───── Trecho citado

Os valores incutidos na linguagem, em razão do teor ideológico dos discursos que a permeiam, permitem que o sujeito manipule o que diz e assim simule seu outro. A responsividade do sujeito, fato irreversível, não deve ser tomada como uma “verdade”, pois é possível manipular o olhar, o gesto, a palavra. Seja como for, o enunciado sempre será responsivo, mesmo quando ou se os valores expressos simulem valores opostos (via ironia, inversão etc). Françoise produz uma situação de simulacro enunciativo e manipula o olhar do outro ao fazê-lo enxergá-la de determinada maneira, assim como o seu tio o faz ao criar uma outra situação enunciativa, que desconstrói a imagem implementada. Qual é a verdadeira Françoise não nos importa (afinal, o que é a verdade e como captá-la? Filosoficamente, a verdade depende do ponto de vista de quem vê. Ela, como conceito abstrato, “puro”, não existe). Trata-se de máscaras sociais. A visão do homem “desconhecido”, da rodoviária, muda de acordo com os pontos de vista de quem narra. O que nos interessa é exatamente demonstrar que o homem e o mundo se constroem como imagens e são interpretações de um possível real, que se constitui como pontos de vistas (mutáveis, inclusive) distintos, a partir dos sujeitos e seus outros. Françoise semiotisa a heterogeneidade da linguagem, do mundo e do homem (visto a partir de si e seus outros, internos e externos, sujeitos e enunciados).

Do lugar em que o “eu” se posiciona, cabe a ela apenas o que lhe é “visível”. O seu excedente de visão pode ser manipulado[3]. O discurso pode acolher os diversos valores de sujeitos variados e fazer o sujeito acreditar em veridictoriedades construídas imageticamente a partir e por meio de seus outros – fantasiosos ou não. Notamos no curta, no mínimo, duas “Françoises” e ainda assim, é impossível ao telespectador reconhecer qual é a “verdadeira” história sobre a menina. A ambiguidade é a essência temática em torno da qual gira toda a narrativa, com sua forma e estilo peculiares.

O exame das possibilidades de sentido discursivas se engendra nas questões ideológicas do enunciado, do qual somos outros incompletos, em formação, constituídos por outros irrevogáveis, também incompletos. Essa incompletude do homem também é expressa pela e na incompletude da linguagem que, como “organismo vivo”, mais que falar sobre o homem, capta a sua essência: a complexidade que se compõe por continuidades e descontinuidades, estabilidades e instabilidades, contrários e contraditórios dialético-dialógicos. Quem é homem? Outros de si, internos, suas personagens que se constituem como outros em si,  eus-outros e outros-eus, sujeitos de nós, enlaçados em nós.

──────────
───── Dados registrados

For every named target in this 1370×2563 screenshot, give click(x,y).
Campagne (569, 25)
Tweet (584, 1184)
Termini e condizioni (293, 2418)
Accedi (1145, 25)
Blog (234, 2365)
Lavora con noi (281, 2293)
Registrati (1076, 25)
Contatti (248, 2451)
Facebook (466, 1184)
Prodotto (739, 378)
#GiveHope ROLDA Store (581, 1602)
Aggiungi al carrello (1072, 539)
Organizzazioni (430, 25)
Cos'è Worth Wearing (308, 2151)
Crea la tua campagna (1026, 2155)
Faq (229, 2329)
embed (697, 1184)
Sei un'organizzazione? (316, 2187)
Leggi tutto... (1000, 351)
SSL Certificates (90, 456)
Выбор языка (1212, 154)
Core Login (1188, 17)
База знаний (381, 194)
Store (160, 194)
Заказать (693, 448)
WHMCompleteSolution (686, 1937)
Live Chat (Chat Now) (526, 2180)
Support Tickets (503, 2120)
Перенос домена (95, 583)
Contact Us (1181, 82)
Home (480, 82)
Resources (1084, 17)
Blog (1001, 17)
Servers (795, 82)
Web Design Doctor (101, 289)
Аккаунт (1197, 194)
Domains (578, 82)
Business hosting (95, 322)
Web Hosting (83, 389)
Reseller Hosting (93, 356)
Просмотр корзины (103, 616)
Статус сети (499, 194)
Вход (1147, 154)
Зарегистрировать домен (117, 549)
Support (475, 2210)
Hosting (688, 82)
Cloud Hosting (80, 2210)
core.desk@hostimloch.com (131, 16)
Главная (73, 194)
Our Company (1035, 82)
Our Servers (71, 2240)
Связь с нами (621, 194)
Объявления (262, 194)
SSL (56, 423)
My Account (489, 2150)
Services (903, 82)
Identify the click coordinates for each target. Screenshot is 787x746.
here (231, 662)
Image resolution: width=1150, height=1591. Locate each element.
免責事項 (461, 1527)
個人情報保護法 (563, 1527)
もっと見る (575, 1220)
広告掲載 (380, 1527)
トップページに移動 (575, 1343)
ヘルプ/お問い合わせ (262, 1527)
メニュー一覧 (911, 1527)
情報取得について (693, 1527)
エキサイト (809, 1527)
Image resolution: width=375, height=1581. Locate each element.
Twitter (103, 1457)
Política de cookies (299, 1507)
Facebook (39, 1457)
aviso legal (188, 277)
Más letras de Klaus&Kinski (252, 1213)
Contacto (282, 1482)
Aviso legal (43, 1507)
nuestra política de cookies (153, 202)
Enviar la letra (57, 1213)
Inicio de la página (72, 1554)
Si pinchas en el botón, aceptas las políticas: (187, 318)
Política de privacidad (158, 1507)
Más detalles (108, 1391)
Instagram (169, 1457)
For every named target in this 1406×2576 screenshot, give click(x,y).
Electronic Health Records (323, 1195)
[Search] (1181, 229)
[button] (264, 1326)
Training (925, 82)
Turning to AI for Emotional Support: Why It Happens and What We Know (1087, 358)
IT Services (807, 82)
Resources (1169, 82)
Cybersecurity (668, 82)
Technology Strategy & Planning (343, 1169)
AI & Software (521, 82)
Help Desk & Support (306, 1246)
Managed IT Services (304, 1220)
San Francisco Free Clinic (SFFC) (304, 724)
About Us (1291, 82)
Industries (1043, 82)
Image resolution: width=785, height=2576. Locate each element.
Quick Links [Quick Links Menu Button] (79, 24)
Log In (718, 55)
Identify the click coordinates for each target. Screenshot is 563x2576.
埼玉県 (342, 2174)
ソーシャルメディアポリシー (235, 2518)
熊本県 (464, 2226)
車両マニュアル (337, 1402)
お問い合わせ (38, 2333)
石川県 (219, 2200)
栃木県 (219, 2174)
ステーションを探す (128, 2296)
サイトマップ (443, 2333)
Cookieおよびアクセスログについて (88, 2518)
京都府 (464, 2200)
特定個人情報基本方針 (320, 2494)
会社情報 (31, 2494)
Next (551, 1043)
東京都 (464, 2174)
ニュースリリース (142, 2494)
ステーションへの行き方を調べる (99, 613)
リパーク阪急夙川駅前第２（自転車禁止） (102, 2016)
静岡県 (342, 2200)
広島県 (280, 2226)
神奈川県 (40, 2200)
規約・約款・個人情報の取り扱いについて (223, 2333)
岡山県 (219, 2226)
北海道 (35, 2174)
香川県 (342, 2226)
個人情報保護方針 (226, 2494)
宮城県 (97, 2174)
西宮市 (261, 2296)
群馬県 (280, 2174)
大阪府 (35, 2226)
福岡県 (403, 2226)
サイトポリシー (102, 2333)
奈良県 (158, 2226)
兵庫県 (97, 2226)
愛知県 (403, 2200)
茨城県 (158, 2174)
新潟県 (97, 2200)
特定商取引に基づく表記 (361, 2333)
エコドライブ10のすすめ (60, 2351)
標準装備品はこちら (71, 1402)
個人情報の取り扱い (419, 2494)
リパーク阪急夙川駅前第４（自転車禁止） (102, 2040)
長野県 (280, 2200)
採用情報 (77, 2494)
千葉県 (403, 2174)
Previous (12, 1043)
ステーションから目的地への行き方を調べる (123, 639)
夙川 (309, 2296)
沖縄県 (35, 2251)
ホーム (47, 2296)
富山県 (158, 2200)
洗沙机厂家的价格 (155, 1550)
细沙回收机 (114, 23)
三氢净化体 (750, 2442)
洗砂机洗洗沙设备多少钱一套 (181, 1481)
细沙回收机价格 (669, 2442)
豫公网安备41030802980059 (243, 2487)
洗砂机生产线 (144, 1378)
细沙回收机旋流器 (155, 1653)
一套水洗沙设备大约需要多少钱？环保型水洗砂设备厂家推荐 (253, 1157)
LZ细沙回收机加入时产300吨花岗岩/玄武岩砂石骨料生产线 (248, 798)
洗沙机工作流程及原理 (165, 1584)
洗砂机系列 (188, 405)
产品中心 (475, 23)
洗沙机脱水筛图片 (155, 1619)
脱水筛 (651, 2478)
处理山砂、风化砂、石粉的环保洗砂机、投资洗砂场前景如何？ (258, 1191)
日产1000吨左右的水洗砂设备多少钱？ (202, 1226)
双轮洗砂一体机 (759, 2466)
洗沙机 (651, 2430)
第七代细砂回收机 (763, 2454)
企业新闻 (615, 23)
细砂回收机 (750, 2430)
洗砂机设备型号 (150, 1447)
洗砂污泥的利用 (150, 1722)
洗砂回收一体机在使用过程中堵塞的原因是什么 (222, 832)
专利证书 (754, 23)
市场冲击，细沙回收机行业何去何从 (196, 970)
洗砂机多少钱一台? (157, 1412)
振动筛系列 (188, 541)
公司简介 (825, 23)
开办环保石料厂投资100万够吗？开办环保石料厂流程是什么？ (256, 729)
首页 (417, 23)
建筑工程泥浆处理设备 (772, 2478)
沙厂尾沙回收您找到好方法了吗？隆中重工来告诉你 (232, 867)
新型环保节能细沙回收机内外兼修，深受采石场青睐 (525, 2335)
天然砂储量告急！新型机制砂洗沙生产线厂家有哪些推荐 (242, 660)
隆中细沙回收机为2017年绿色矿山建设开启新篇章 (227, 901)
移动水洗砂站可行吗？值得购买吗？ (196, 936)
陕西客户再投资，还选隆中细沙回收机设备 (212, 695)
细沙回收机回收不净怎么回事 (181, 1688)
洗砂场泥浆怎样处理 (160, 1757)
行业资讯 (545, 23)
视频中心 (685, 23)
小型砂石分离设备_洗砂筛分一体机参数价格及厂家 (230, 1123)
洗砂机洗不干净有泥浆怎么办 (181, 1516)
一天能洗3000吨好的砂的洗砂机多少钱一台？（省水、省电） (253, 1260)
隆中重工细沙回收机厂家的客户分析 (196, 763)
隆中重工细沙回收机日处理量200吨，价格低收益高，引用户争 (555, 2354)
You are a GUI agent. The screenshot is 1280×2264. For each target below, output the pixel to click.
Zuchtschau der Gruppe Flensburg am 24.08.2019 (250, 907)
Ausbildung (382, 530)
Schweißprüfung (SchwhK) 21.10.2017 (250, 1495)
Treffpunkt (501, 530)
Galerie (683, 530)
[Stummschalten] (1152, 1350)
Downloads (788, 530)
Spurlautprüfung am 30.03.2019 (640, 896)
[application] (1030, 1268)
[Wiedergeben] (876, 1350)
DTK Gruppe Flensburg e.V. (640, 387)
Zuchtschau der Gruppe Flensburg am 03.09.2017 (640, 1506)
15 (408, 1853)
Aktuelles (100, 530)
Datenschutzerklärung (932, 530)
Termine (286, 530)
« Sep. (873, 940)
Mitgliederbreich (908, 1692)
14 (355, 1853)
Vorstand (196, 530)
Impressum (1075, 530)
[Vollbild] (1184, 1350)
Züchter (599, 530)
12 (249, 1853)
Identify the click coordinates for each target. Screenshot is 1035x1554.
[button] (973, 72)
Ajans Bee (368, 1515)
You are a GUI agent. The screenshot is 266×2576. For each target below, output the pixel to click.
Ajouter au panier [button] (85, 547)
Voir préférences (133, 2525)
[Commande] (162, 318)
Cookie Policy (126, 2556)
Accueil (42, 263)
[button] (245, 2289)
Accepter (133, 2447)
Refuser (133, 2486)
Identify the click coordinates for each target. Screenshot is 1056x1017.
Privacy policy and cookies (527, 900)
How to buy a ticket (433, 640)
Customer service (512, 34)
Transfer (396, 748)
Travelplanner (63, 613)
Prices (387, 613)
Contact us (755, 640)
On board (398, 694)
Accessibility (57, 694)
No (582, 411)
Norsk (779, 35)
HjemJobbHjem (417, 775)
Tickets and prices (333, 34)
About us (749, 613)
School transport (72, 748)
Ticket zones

──────────

Tarefa 1: Transcreva literalmente o trecho sobre Françoise e a linguagem de "Do lugar em" até "e estilo peculiares.".
Tarefa 2:
Responda às perguntas abaixo com base no trecho sobre Françoise e a linguagem.
(a) Quem, além de Françoise, cria uma outra situação enunciativa que desconstrói a imagem implementada?
(b) Quantas "Françoises", no mínimo, se notam no curta?
(c) Qual é a essência temática em torno da qual gira toda a narrativa?
Tarefa 3: Continue o trecho sobre Françoise e a linguagem a partir da última frase apresentada.

Resposta 1:
Do lugar em que o “eu” se posiciona, cabe a ela apenas o que lhe é “visível”. O seu excedente de visão pode ser manipulado[3]. O discurso pode acolher os diversos valores de sujeitos variados e fazer o sujeito acreditar em veridictoriedades construídas imageticamente a partir e por meio de seus outros – fantasiosos ou não. Notamos no curta, no mínimo, duas “Françoises” e ainda assim, é impossível ao telespectador reconhecer qual é a “verdadeira” história sobre a menina. A ambiguidade é a essência temática em torno da qual gira toda a narrativa, com sua forma e estilo peculiares.

Resposta 2:
(a) O tio de Françoise.
(b) Duas.
(c) A ambiguidade.

Resposta 3:
Referências

BAKHTIN, M. M. (VOLOCHINOV) (1929). Marxismo e filosofia da linguagem. São Paulo: Hucitec, 1992.

BAKHTIN, M. Estética da Criação Verbal. 6ª Ed. (tradução feita a partir da edição russa). São Paulo: Martins Fontes, 2011.

BAKHTIN, M. Para uma filosofia do ato responsável. São Carlos: Pedro e João Editores, 2010.

BRAIT, B. (Org.). Bakhtin, dialogismo e construção do sentido. 3. ed. Campinas: EDUNICAMP, 2001.

PAULA, L. de. Análise dialógica de discursos verbo-voco-visuais. Projeto trienal. Assis: UNESP, 2014. (Mimio, não publicado)

VOLOCHINOV. “A palavra e suas funções sociais”. A construção da enunciação e outros ensaios. São Carlos: Pedro e João Editores, 2013.

[1] Professora de Linguística da UNESP FCL Assis e PPGL UNESP FCL Araraquara

[2] Estudante de mestrado na UNESP FCLAR sob a orientação da professora Luciane de Paula

[4] Palavra, aqui, é utilizada por nós em sua acepção ampla, tal qual o faz Volochinov (2013), ou seja, palavra é entendida como mais que signo verbal. Trata-se das três dimensões da linguagens (isto é: a verbivocovisualidade), como estuda Paula (2014), a partir de Pignatari.

[5] A obra possui um total de 21”38’.

[6] Manipulação em seu sentido semiótico, não em seu sentido lato.